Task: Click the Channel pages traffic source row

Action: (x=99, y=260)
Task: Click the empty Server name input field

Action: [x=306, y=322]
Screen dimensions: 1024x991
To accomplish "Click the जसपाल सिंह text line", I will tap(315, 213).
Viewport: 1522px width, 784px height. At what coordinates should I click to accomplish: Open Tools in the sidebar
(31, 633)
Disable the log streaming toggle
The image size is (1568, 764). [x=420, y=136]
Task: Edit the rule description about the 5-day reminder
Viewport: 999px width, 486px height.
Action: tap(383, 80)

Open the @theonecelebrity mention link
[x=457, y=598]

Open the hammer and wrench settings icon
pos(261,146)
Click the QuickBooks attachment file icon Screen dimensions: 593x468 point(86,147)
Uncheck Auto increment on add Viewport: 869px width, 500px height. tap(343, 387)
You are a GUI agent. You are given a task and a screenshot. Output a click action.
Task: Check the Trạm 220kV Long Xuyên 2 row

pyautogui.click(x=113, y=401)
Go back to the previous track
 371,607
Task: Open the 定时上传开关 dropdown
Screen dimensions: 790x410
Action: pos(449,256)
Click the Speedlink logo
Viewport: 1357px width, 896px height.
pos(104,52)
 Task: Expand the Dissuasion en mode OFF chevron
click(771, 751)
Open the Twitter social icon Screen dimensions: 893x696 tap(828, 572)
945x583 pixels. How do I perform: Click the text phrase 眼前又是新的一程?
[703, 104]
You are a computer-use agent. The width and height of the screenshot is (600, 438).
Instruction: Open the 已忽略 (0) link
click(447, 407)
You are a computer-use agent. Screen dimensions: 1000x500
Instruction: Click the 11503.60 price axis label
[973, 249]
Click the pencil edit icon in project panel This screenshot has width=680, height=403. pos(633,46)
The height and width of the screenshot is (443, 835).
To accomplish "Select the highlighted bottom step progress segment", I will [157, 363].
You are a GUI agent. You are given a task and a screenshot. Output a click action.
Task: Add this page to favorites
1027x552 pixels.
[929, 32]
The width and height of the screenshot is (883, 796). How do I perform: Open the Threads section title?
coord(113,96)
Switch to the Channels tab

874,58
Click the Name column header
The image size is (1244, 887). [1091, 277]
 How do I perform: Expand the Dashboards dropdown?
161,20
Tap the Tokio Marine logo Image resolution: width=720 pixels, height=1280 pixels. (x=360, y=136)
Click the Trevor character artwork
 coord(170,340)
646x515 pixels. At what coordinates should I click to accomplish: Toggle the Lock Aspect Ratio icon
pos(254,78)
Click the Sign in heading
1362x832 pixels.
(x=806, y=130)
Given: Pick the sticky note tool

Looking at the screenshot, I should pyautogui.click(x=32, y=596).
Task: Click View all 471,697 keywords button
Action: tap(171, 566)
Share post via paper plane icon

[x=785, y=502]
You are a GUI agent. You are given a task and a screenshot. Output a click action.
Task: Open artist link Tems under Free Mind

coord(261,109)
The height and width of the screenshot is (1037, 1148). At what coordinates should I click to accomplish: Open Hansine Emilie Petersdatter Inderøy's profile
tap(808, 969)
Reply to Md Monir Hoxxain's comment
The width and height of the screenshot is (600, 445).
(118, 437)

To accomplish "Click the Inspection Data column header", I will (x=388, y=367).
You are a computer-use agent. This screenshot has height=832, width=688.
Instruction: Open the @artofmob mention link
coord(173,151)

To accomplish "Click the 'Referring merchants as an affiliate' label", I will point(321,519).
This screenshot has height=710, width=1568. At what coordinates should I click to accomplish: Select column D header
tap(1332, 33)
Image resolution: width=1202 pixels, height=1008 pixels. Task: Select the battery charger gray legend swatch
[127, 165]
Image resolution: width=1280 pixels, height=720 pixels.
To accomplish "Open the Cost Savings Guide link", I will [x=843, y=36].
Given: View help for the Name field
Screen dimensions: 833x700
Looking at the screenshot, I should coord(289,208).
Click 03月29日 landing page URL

****************

A word-for-word copy of all the entries is required.

■ **Response below**
Task: Click the Channel pages traffic source row

Action: (x=99, y=260)
Task: Click the empty Server name input field

Action: [x=306, y=322]
Screen dimensions: 1024x991
To accomplish "Click the जसपाल सिंह text line", I will tap(315, 213).
Viewport: 1522px width, 784px height. At what coordinates should I click to accomplish: Open Tools in the sidebar
(31, 633)
Disable the log streaming toggle
The image size is (1568, 764). [x=420, y=136]
Task: Edit the rule description about the 5-day reminder
Viewport: 999px width, 486px height.
Action: tap(383, 80)

Open the @theonecelebrity mention link
[x=457, y=598]

Open the hammer and wrench settings icon
pos(261,146)
Click the QuickBooks attachment file icon Screen dimensions: 593x468 point(86,147)
Uncheck Auto increment on add Viewport: 869px width, 500px height. tap(343, 387)
You are a GUI agent. You are given a task and a screenshot. Output a click action.
Task: Check the Trạm 220kV Long Xuyên 2 row

pyautogui.click(x=113, y=401)
Go back to the previous track
 371,607
Task: Open the 定时上传开关 dropdown
Screen dimensions: 790x410
Action: pos(449,256)
Click the Speedlink logo
Viewport: 1357px width, 896px height.
pos(104,52)
 Task: Expand the Dissuasion en mode OFF chevron
click(771, 751)
Open the Twitter social icon Screen dimensions: 893x696 tap(828, 572)
945x583 pixels. How do I perform: Click the text phrase 眼前又是新的一程?
[703, 104]
You are a computer-use agent. The width and height of the screenshot is (600, 438).
Instruction: Open the 已忽略 (0) link
click(447, 407)
You are a computer-use agent. Screen dimensions: 1000x500
Instruction: Click the 11503.60 price axis label
[973, 249]
Click the pencil edit icon in project panel This screenshot has width=680, height=403. pos(633,46)
The height and width of the screenshot is (443, 835).
To accomplish "Select the highlighted bottom step progress segment", I will [157, 363].
You are a GUI agent. You are given a task and a screenshot. Output a click action.
Task: Add this page to favorites
1027x552 pixels.
[929, 32]
The width and height of the screenshot is (883, 796). How do I perform: Open the Threads section title?
coord(113,96)
Switch to the Channels tab

874,58
Click the Name column header
The image size is (1244, 887). [1091, 277]
 How do I perform: Expand the Dashboards dropdown?
161,20
Tap the Tokio Marine logo Image resolution: width=720 pixels, height=1280 pixels. (x=360, y=136)
Click the Trevor character artwork
 coord(170,340)
646x515 pixels. At what coordinates should I click to accomplish: Toggle the Lock Aspect Ratio icon
pos(254,78)
Click the Sign in heading
1362x832 pixels.
(x=806, y=130)
Given: Pick the sticky note tool

Looking at the screenshot, I should pyautogui.click(x=32, y=596).
Task: Click View all 471,697 keywords button
Action: tap(171, 566)
Share post via paper plane icon

[x=785, y=502]
You are a GUI agent. You are given a task and a screenshot. Output a click action.
Task: Open artist link Tems under Free Mind

coord(261,109)
The height and width of the screenshot is (1037, 1148). At what coordinates should I click to accomplish: Open Hansine Emilie Petersdatter Inderøy's profile
tap(808, 969)
Reply to Md Monir Hoxxain's comment
The width and height of the screenshot is (600, 445).
(118, 437)

To accomplish "Click the Inspection Data column header", I will (x=388, y=367).
You are a computer-use agent. This screenshot has height=832, width=688.
Instruction: Open the @artofmob mention link
coord(173,151)

To accomplish "Click the 'Referring merchants as an affiliate' label", I will point(321,519).
This screenshot has height=710, width=1568. At what coordinates should I click to accomplish: Select column D header
tap(1332, 33)
Image resolution: width=1202 pixels, height=1008 pixels. Task: Select the battery charger gray legend swatch
[127, 165]
Image resolution: width=1280 pixels, height=720 pixels.
To accomplish "Open the Cost Savings Guide link", I will [x=843, y=36].
Given: View help for the Name field
Screen dimensions: 833x700
Looking at the screenshot, I should coord(289,208).
Click 03月29日 landing page URL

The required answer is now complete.